Bo goes slow in first trot to base trainer worried

March 05, 1992

Bo Jackson's first trial run of the spring turned into an awkward trot yesterday, when he was not ready -- or not able -- to get around the bases at a Chicago White Sox squad game in Sarasota, Fla.

Jackson, still slowed by the hip injury that sidelined him for all but the final month last season, singled hard up the middle in his third at-bat after looking at third strikes the first two times.

But, Jackson hobbled to first base, his left leg kicking out to the vTC side in an odd motion. And when Warren Newson followed with a grounder back to pitcher Wayne Edwards, Jackson jogged only a step or two before stopping.

"To be truthful, I think I may've been expecting a hair more," said team trainer Herm Schneider, who has directed Jackson's rehabilitation program for nearly a year.

- [Entries provided]
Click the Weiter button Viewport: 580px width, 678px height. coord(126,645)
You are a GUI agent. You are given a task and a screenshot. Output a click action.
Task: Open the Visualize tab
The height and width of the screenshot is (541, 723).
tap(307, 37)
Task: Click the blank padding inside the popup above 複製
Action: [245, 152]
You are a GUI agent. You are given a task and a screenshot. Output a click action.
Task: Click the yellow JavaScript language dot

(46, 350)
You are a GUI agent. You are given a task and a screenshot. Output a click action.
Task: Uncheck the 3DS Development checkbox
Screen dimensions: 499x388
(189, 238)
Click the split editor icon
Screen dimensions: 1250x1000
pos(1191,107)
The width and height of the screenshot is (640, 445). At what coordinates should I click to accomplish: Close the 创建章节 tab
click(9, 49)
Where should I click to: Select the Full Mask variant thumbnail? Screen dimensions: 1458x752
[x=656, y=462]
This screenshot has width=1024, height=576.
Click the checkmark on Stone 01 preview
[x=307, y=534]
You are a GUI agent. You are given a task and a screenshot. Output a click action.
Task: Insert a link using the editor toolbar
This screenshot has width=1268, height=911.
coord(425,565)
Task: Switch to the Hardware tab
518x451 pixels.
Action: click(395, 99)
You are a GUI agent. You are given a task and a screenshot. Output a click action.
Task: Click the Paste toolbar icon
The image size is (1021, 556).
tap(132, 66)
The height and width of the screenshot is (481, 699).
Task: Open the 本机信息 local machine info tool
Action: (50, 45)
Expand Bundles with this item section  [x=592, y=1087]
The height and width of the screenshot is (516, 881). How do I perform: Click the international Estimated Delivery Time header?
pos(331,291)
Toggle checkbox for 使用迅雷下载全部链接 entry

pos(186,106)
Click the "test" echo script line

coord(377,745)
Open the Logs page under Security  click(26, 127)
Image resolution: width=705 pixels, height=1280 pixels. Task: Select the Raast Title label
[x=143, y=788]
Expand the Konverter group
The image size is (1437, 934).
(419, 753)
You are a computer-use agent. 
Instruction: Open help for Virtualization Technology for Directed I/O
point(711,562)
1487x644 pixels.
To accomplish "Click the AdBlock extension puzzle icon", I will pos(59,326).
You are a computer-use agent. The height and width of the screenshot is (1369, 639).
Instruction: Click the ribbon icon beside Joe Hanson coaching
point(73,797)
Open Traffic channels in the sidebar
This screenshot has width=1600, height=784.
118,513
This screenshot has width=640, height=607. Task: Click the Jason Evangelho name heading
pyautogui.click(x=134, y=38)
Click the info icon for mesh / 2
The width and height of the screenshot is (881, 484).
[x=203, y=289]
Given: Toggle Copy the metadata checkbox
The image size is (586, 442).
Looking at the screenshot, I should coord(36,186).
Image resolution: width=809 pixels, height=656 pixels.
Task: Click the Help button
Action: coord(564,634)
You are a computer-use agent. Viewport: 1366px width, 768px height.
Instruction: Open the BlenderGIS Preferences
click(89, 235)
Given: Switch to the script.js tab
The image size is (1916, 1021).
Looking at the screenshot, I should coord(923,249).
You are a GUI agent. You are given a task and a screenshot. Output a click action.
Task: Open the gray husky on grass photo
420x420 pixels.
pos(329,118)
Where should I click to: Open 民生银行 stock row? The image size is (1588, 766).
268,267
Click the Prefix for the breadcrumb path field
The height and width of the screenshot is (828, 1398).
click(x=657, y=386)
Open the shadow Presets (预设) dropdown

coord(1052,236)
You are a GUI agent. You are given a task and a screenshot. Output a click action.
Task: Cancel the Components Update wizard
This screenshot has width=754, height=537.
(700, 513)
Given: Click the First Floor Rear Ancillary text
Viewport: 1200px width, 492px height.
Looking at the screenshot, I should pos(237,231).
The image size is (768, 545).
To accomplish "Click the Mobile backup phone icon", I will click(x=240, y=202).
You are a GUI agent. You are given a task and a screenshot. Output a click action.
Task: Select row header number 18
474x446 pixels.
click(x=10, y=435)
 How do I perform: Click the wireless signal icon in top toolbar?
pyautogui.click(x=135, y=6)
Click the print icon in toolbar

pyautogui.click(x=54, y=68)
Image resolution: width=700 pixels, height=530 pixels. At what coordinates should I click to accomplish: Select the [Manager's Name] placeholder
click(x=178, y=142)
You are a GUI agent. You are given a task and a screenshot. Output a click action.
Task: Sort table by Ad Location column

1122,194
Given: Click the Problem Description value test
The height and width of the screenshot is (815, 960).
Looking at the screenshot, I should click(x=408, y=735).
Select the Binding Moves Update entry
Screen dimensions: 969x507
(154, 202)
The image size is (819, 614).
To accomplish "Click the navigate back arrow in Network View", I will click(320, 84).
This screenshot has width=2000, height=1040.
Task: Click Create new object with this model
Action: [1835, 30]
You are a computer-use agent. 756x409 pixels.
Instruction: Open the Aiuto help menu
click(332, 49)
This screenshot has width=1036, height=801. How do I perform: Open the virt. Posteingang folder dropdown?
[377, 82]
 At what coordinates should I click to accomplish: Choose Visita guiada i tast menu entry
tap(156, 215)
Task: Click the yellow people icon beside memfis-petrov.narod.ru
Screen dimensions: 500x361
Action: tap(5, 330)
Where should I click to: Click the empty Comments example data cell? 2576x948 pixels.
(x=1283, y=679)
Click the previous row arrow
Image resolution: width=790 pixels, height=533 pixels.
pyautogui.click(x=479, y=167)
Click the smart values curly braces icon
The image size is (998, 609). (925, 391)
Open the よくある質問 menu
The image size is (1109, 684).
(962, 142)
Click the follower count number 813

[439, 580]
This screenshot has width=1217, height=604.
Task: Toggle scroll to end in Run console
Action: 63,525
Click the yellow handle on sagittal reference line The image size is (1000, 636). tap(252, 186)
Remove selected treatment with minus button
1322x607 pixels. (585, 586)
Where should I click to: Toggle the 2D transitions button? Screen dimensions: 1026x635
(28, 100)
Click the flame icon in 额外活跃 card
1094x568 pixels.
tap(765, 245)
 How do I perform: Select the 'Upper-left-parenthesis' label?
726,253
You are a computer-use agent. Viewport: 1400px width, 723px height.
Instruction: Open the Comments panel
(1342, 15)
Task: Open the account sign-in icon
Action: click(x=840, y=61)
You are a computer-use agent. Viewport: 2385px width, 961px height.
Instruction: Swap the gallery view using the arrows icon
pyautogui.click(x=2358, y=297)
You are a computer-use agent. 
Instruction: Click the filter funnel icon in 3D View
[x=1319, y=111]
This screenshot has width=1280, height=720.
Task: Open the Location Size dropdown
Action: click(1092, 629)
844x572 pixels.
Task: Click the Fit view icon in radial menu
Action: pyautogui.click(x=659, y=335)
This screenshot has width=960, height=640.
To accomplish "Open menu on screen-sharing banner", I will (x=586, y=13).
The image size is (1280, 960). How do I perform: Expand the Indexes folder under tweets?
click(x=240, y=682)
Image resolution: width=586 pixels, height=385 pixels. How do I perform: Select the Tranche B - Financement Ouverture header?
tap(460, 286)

- [Tasks to complete]
1. According to the news article about Bo Jackson's first spring trial run, who has directed Jackson's rehabilitation program for nearly a year?
2. Summarize the news article about Bo Jackson's first spring trial run in two sentences.
3. Write a continuation of the news article about Bo Jackson's first spring trial run.

- [Answers for each item]
1. Team trainer Herm Schneider.

2. At a Chicago White Sox squad game in Sarasota, Fla., Bo Jackson, still slowed by a hip injury, looked at third strikes twice and then singled hard up the middle in his third at-bat. He hobbled to first base and jogged only a step or two on the next grounder before stopping, and team trainer Herm Schneider said he may have been expecting a hair more.

3.
Jackson, 29, dismissed the alarming appearance, and said the real tests would begin today, with the exhibition opener.

"When I got the hit and saw it was through, I really didn't run. I just coasted to first base," Jackson said. "I didn't go flat-out. I really didn't think about it."

If the White Sox keep Jackson beyond March 15, he would get a guaranteed salary of $910,000, plus $10,000 extra for every game he's available, up to 150 games. If they release Jackson before March 15, they owe him nothing.

Jackson joined the White Sox on Sept. 2 and hit .225 with three homers and 14 RBI in 71 at-bats.

The club appears not to be taking any chances. It has been in contract with Dave Parker's agent, and is keeping the veteran on hold in case it needs a designated hitter.

* RANGERS: Julio Franco, who led the American League in batting average at .341 last season, has patella bursitis in his right knee and will miss at least two weeks of spring training.

* INDIANS: Former Oriole Jim Traber, trying to make the roster as a first baseman and designated hitter, has gout. The disease, which causes swollen joints, developed in Traber's sprained ankle, manager Mike Hargrove said.

* BRAVES: Second baseman Jeff Treadway, who hit .320 last season in 106 games, is expected to undergo surgery on his right hand tomorrow and be out for at least three months.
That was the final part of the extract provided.